YOUR GOAL -
Transcribe the entries exactly as each line appears.

Collected data entries:
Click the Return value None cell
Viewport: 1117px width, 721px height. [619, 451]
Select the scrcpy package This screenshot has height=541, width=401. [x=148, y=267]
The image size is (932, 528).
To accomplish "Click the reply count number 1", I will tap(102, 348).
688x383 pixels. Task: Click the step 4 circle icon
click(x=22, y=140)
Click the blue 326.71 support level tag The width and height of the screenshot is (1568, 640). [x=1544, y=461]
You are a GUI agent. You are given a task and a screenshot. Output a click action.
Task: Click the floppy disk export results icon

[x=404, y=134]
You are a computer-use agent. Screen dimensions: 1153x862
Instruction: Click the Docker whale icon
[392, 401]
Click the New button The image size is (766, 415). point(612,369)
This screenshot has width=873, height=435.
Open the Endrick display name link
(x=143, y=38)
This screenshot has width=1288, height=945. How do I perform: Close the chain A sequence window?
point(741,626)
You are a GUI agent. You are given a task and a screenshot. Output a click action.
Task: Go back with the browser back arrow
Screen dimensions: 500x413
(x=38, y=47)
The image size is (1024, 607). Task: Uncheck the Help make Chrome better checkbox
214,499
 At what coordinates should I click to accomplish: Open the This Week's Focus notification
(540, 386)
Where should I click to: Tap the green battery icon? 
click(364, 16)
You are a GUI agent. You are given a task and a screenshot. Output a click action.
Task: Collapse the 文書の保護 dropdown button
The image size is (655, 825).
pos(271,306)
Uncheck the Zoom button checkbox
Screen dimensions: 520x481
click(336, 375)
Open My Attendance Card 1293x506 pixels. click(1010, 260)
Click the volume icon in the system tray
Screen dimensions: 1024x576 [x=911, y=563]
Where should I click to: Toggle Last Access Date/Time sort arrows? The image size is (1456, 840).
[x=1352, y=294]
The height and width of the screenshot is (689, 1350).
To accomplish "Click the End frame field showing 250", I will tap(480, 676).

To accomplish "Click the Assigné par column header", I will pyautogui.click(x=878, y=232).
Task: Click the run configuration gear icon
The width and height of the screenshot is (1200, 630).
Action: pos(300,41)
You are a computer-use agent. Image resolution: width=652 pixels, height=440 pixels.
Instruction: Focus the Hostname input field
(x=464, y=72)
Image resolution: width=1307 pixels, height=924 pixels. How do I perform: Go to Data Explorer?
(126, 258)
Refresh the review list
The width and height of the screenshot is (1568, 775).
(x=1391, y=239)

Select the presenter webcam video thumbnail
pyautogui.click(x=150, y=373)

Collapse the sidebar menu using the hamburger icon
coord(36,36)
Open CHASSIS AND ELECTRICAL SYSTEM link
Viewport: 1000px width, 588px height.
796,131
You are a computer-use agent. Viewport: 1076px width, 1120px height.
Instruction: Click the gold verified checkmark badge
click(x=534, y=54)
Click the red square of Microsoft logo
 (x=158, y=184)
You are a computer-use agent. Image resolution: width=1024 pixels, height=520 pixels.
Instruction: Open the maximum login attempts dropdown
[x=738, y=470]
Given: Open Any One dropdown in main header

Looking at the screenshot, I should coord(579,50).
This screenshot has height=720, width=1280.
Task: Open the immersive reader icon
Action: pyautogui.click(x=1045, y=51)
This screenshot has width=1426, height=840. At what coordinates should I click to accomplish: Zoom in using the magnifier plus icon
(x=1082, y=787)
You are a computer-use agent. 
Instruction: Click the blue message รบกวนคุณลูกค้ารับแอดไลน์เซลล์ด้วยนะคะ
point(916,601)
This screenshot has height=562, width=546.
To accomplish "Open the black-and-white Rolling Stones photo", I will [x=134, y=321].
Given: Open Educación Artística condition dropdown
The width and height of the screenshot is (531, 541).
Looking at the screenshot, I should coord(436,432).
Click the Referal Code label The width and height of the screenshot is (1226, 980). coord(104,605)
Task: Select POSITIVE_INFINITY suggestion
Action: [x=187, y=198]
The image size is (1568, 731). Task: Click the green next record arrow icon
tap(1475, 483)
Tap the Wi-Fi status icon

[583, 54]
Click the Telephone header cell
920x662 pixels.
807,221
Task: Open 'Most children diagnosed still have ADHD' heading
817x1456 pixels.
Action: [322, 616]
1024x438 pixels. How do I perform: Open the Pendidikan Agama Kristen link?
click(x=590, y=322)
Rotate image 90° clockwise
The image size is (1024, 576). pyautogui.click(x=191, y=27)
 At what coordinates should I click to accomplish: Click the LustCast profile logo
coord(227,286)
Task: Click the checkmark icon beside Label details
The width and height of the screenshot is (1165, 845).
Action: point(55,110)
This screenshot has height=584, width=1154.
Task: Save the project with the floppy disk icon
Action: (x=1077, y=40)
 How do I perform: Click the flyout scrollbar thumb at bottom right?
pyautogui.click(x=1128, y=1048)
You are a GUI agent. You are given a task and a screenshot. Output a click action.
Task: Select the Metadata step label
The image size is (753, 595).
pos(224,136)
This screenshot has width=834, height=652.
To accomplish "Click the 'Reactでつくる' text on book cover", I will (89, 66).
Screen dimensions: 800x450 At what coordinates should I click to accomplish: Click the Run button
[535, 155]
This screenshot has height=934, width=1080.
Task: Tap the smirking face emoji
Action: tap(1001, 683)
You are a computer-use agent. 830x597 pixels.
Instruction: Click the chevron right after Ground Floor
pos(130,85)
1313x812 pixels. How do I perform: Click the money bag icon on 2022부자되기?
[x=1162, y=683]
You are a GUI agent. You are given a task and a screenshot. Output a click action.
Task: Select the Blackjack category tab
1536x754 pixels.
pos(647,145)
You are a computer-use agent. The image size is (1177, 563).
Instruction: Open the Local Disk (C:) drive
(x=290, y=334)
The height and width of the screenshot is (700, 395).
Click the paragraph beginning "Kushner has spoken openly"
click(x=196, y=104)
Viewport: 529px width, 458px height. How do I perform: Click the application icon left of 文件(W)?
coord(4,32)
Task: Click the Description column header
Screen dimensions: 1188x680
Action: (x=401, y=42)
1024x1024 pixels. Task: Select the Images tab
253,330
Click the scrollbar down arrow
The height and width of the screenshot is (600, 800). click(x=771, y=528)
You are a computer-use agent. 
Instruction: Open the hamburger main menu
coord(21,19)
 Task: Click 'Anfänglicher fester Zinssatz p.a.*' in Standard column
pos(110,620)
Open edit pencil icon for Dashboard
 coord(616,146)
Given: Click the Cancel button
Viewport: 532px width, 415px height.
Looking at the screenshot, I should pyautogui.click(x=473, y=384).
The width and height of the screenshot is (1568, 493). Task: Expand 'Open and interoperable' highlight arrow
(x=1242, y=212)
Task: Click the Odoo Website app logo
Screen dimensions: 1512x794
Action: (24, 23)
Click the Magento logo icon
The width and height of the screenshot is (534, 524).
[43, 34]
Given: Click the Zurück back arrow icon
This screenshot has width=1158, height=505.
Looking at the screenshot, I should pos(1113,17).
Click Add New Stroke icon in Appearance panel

SOLUTION BELOW -
Click the Return value None cell
Viewport: 1117px width, 721px height. [619, 451]
Select the scrcpy package This screenshot has height=541, width=401. [x=148, y=267]
The image size is (932, 528).
To accomplish "Click the reply count number 1", I will tap(102, 348).
688x383 pixels. Task: Click the step 4 circle icon
click(x=22, y=140)
Click the blue 326.71 support level tag The width and height of the screenshot is (1568, 640). [x=1544, y=461]
You are a GUI agent. You are given a task and a screenshot. Output a click action.
Task: Click the floppy disk export results icon

[x=404, y=134]
You are a computer-use agent. Screen dimensions: 1153x862
Instruction: Click the Docker whale icon
[392, 401]
Click the New button The image size is (766, 415). point(612,369)
This screenshot has width=873, height=435.
Open the Endrick display name link
(x=143, y=38)
This screenshot has width=1288, height=945. How do I perform: Close the chain A sequence window?
point(741,626)
You are a GUI agent. You are given a task and a screenshot. Output a click action.
Task: Go back with the browser back arrow
Screen dimensions: 500x413
(x=38, y=47)
The image size is (1024, 607). Task: Uncheck the Help make Chrome better checkbox
214,499
 At what coordinates should I click to accomplish: Open the This Week's Focus notification
(540, 386)
Where should I click to: Tap the green battery icon? 
click(364, 16)
You are a GUI agent. You are given a task and a screenshot. Output a click action.
Task: Collapse the 文書の保護 dropdown button
The image size is (655, 825).
pos(271,306)
Uncheck the Zoom button checkbox
Screen dimensions: 520x481
click(336, 375)
Open My Attendance Card 1293x506 pixels. click(1010, 260)
Click the volume icon in the system tray
Screen dimensions: 1024x576 [x=911, y=563]
Where should I click to: Toggle Last Access Date/Time sort arrows? The image size is (1456, 840).
[x=1352, y=294]
The height and width of the screenshot is (689, 1350).
To accomplish "Click the End frame field showing 250", I will tap(480, 676).

To accomplish "Click the Assigné par column header", I will pyautogui.click(x=878, y=232).
Task: Click the run configuration gear icon
The width and height of the screenshot is (1200, 630).
Action: pos(300,41)
You are a computer-use agent. Image resolution: width=652 pixels, height=440 pixels.
Instruction: Focus the Hostname input field
(x=464, y=72)
Image resolution: width=1307 pixels, height=924 pixels. How do I perform: Go to Data Explorer?
(126, 258)
Refresh the review list
The width and height of the screenshot is (1568, 775).
(x=1391, y=239)

Select the presenter webcam video thumbnail
pyautogui.click(x=150, y=373)

Collapse the sidebar menu using the hamburger icon
coord(36,36)
Open CHASSIS AND ELECTRICAL SYSTEM link
Viewport: 1000px width, 588px height.
796,131
You are a computer-use agent. Viewport: 1076px width, 1120px height.
Instruction: Click the gold verified checkmark badge
click(x=534, y=54)
Click the red square of Microsoft logo
 (x=158, y=184)
You are a computer-use agent. Image resolution: width=1024 pixels, height=520 pixels.
Instruction: Open the maximum login attempts dropdown
[x=738, y=470]
Given: Open Any One dropdown in main header

Looking at the screenshot, I should coord(579,50).
This screenshot has height=720, width=1280.
Task: Open the immersive reader icon
Action: pyautogui.click(x=1045, y=51)
This screenshot has width=1426, height=840. At what coordinates should I click to accomplish: Zoom in using the magnifier plus icon
(x=1082, y=787)
You are a computer-use agent. 
Instruction: Click the blue message รบกวนคุณลูกค้ารับแอดไลน์เซลล์ด้วยนะคะ
point(916,601)
This screenshot has height=562, width=546.
To accomplish "Open the black-and-white Rolling Stones photo", I will [x=134, y=321].
Given: Open Educación Artística condition dropdown
The width and height of the screenshot is (531, 541).
Looking at the screenshot, I should coord(436,432).
Click the Referal Code label The width and height of the screenshot is (1226, 980). coord(104,605)
Task: Select POSITIVE_INFINITY suggestion
Action: [x=187, y=198]
The image size is (1568, 731). Task: Click the green next record arrow icon
tap(1475, 483)
Tap the Wi-Fi status icon

[583, 54]
Click the Telephone header cell
920x662 pixels.
807,221
Task: Open 'Most children diagnosed still have ADHD' heading
817x1456 pixels.
Action: [322, 616]
1024x438 pixels. How do I perform: Open the Pendidikan Agama Kristen link?
click(x=590, y=322)
Rotate image 90° clockwise
The image size is (1024, 576). pyautogui.click(x=191, y=27)
 At what coordinates should I click to accomplish: Click the LustCast profile logo
coord(227,286)
Task: Click the checkmark icon beside Label details
The width and height of the screenshot is (1165, 845).
Action: point(55,110)
This screenshot has height=584, width=1154.
Task: Save the project with the floppy disk icon
Action: (x=1077, y=40)
 How do I perform: Click the flyout scrollbar thumb at bottom right?
pyautogui.click(x=1128, y=1048)
You are a GUI agent. You are given a task and a screenshot. Output a click action.
Task: Select the Metadata step label
The image size is (753, 595).
pos(224,136)
This screenshot has width=834, height=652.
To accomplish "Click the 'Reactでつくる' text on book cover", I will (89, 66).
Screen dimensions: 800x450 At what coordinates should I click to accomplish: Click the Run button
[535, 155]
This screenshot has height=934, width=1080.
Task: Tap the smirking face emoji
Action: tap(1001, 683)
You are a computer-use agent. 830x597 pixels.
Instruction: Click the chevron right after Ground Floor
pos(130,85)
1313x812 pixels. How do I perform: Click the money bag icon on 2022부자되기?
[x=1162, y=683]
You are a GUI agent. You are given a task and a screenshot. Output a click action.
Task: Select the Blackjack category tab
1536x754 pixels.
pos(647,145)
You are a computer-use agent. The image size is (1177, 563).
Instruction: Open the Local Disk (C:) drive
(x=290, y=334)
The height and width of the screenshot is (700, 395).
Click the paragraph beginning "Kushner has spoken openly"
click(x=196, y=104)
Viewport: 529px width, 458px height. How do I perform: Click the application icon left of 文件(W)?
coord(4,32)
Task: Click the Description column header
Screen dimensions: 1188x680
Action: (x=401, y=42)
1024x1024 pixels. Task: Select the Images tab
253,330
Click the scrollbar down arrow
The height and width of the screenshot is (600, 800). click(x=771, y=528)
You are a computer-use agent. 
Instruction: Open the hamburger main menu
coord(21,19)
 Task: Click 'Anfänglicher fester Zinssatz p.a.*' in Standard column
pos(110,620)
Open edit pencil icon for Dashboard
 coord(616,146)
Given: Click the Cancel button
Viewport: 532px width, 415px height.
Looking at the screenshot, I should pyautogui.click(x=473, y=384).
The width and height of the screenshot is (1568, 493). Task: Expand 'Open and interoperable' highlight arrow
(x=1242, y=212)
Task: Click the Odoo Website app logo
Screen dimensions: 1512x794
Action: (24, 23)
Click the Magento logo icon
The width and height of the screenshot is (534, 524).
[43, 34]
Given: Click the Zurück back arrow icon
This screenshot has width=1158, height=505.
Looking at the screenshot, I should pos(1113,17).
Click Add New Stroke icon in Appearance panel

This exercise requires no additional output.